▸ WRITTEN TASK
Copy the material below, starting with the line that contains "The height and" and going on through the line that contains "This screenshot has width=1064, height=1133.", and change "icon" to "button" while keeping everything else the same. Give only those lines and leave the pictures out.
-- START --
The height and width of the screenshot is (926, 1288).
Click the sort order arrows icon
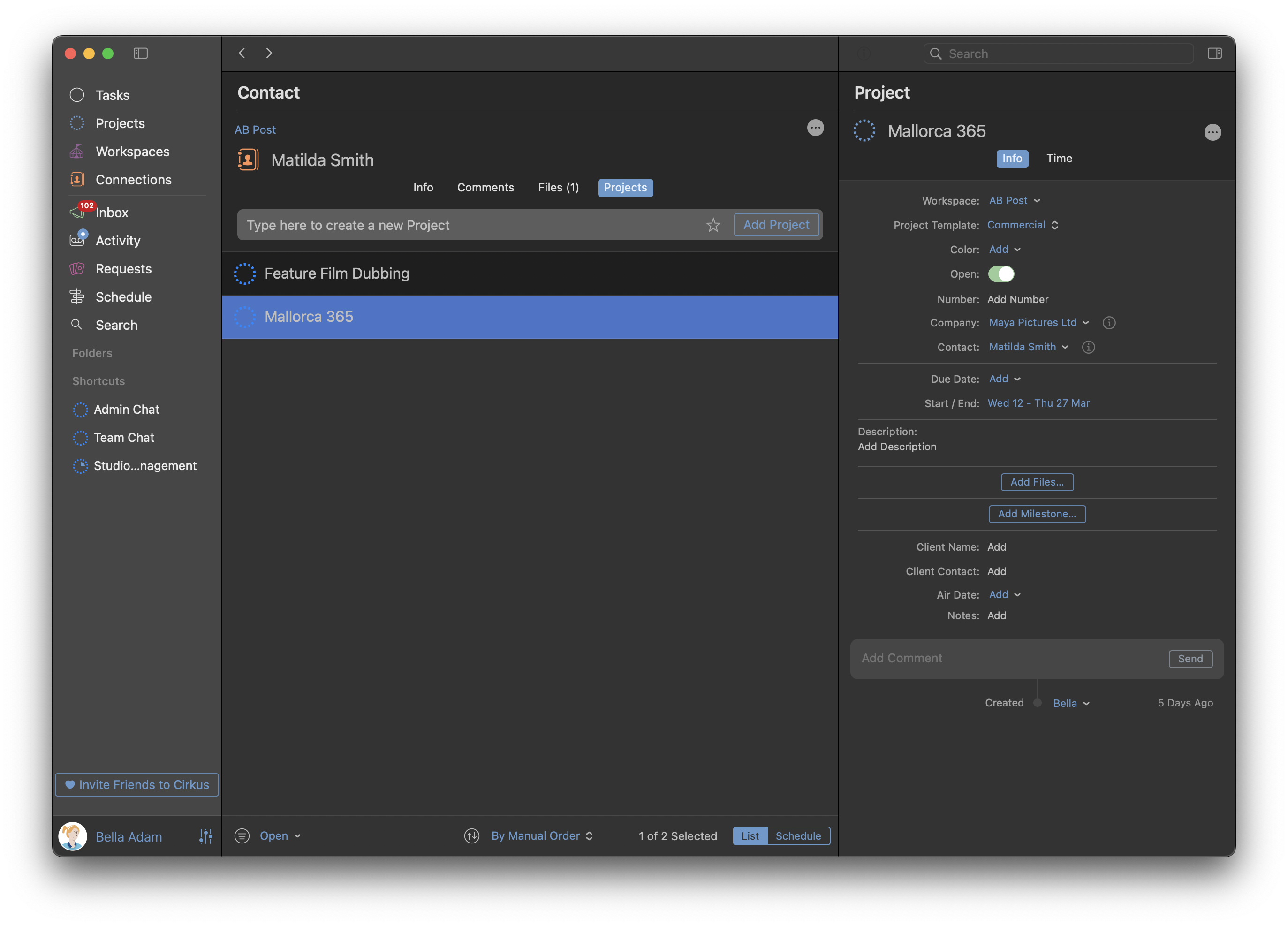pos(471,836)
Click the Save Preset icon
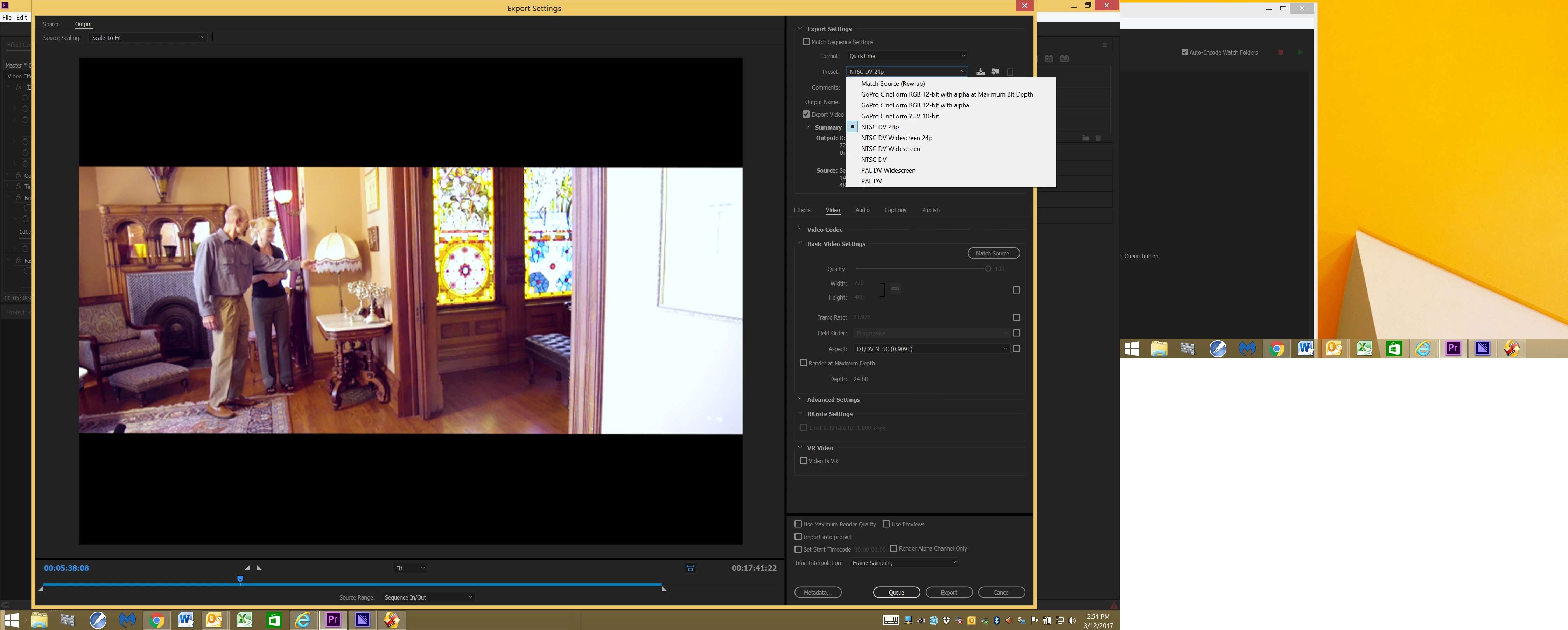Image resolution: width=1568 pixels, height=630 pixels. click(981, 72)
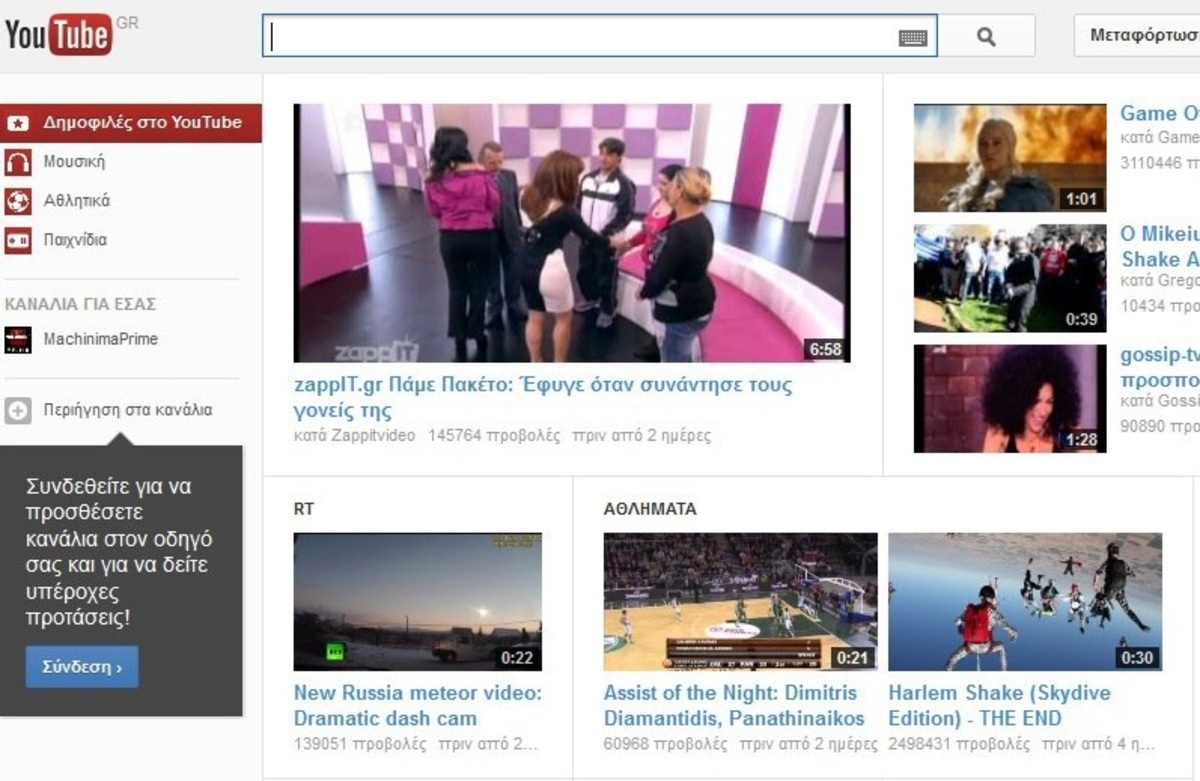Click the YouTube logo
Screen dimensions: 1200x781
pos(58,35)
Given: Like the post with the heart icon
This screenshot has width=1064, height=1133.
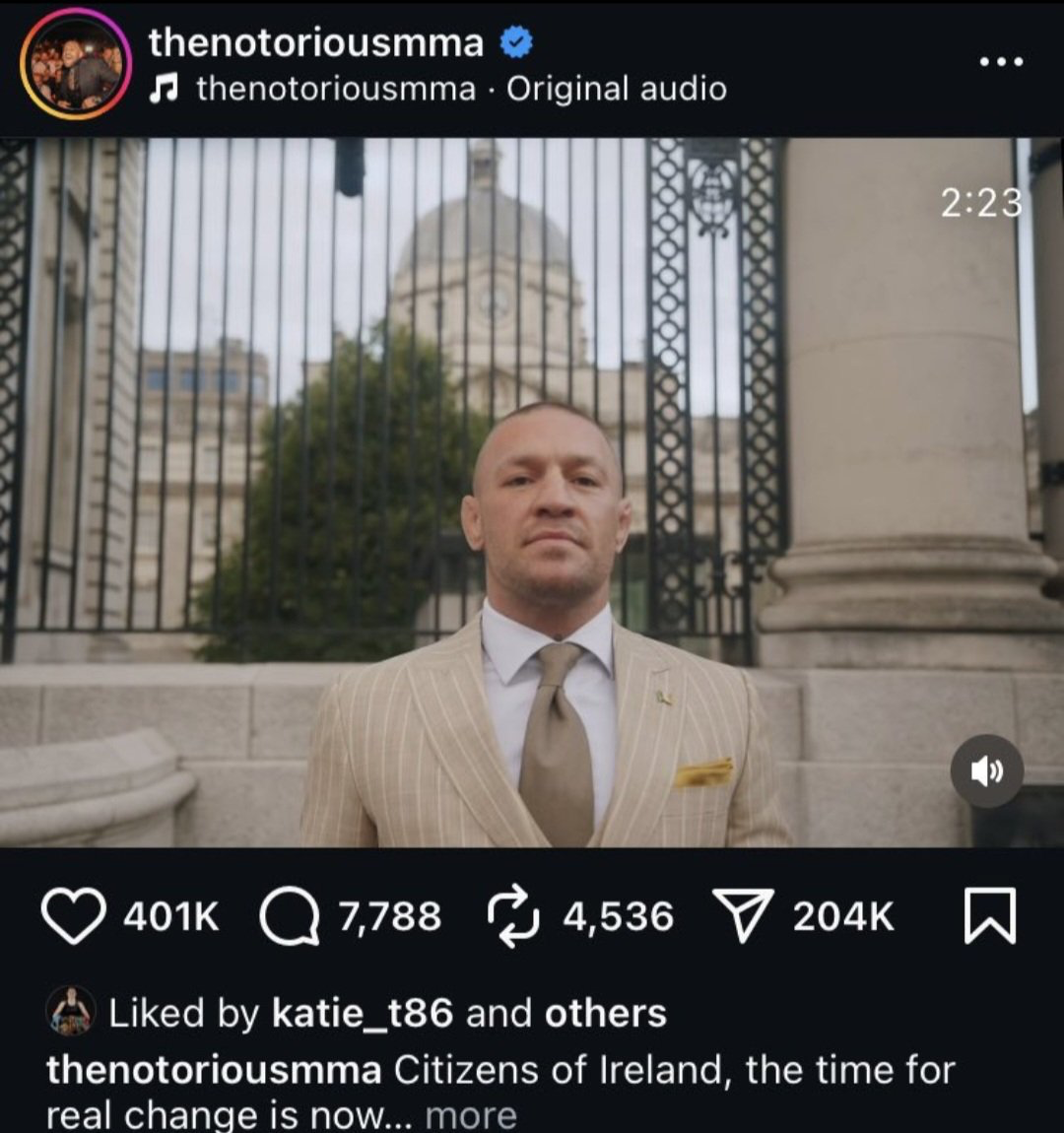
-- END --
-- START --
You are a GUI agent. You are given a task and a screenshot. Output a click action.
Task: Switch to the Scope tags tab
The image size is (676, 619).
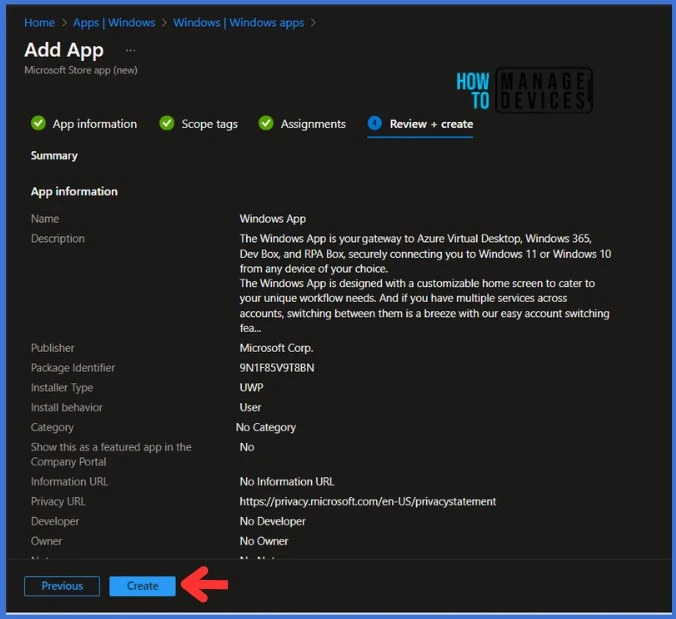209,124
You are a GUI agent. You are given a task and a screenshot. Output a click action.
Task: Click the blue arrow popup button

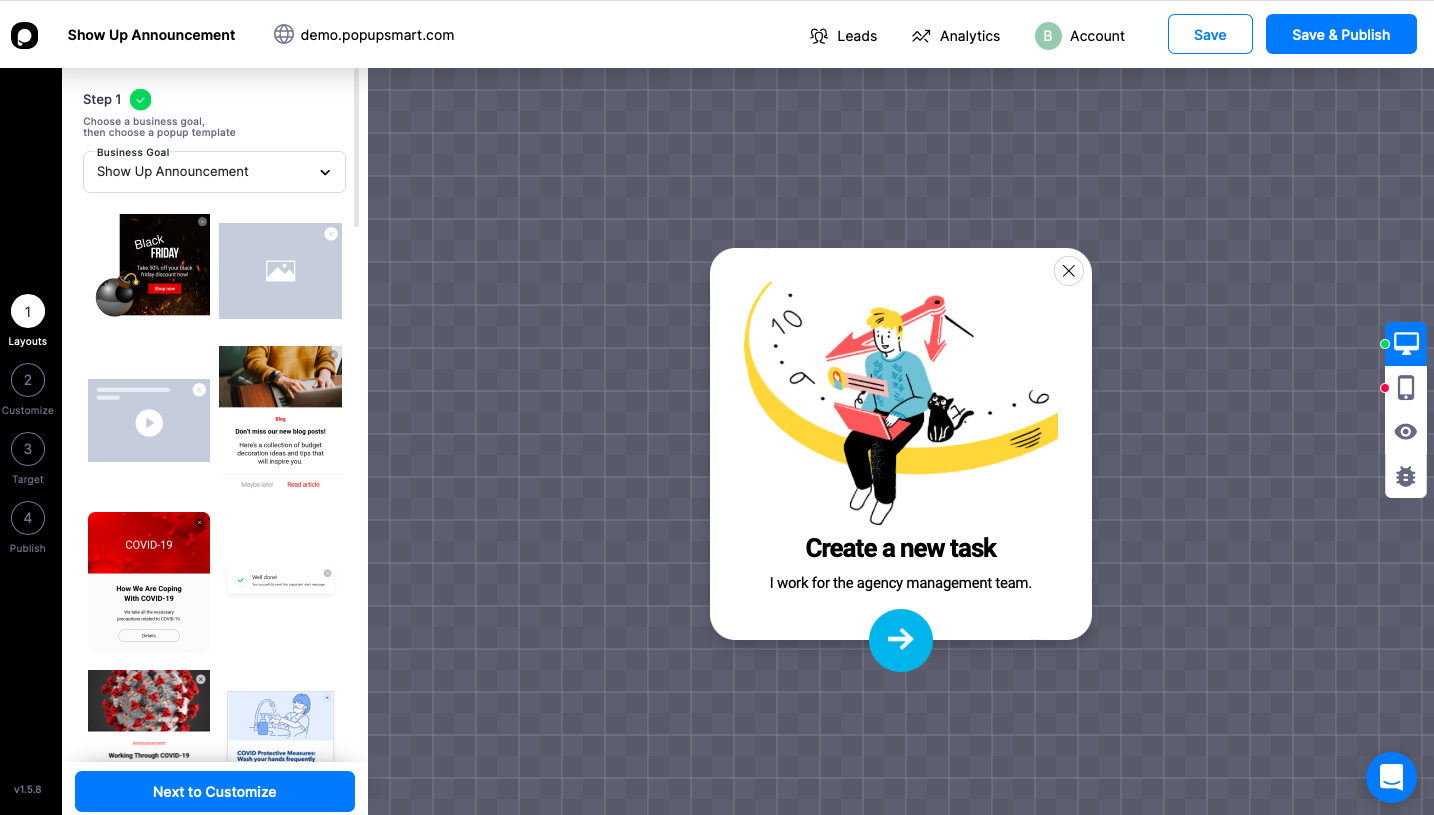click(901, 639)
-- END --
▸ OUTPUT OF THE TASK
The height and width of the screenshot is (926, 1288).
Click the sort order arrows button
pos(471,836)
Click the Save Preset button
Image resolution: width=1568 pixels, height=630 pixels. click(981, 72)
Click the YouTube logo
Screen dimensions: 1200x781
pos(58,35)
Given: Like the post with the heart button
This screenshot has width=1064, height=1133.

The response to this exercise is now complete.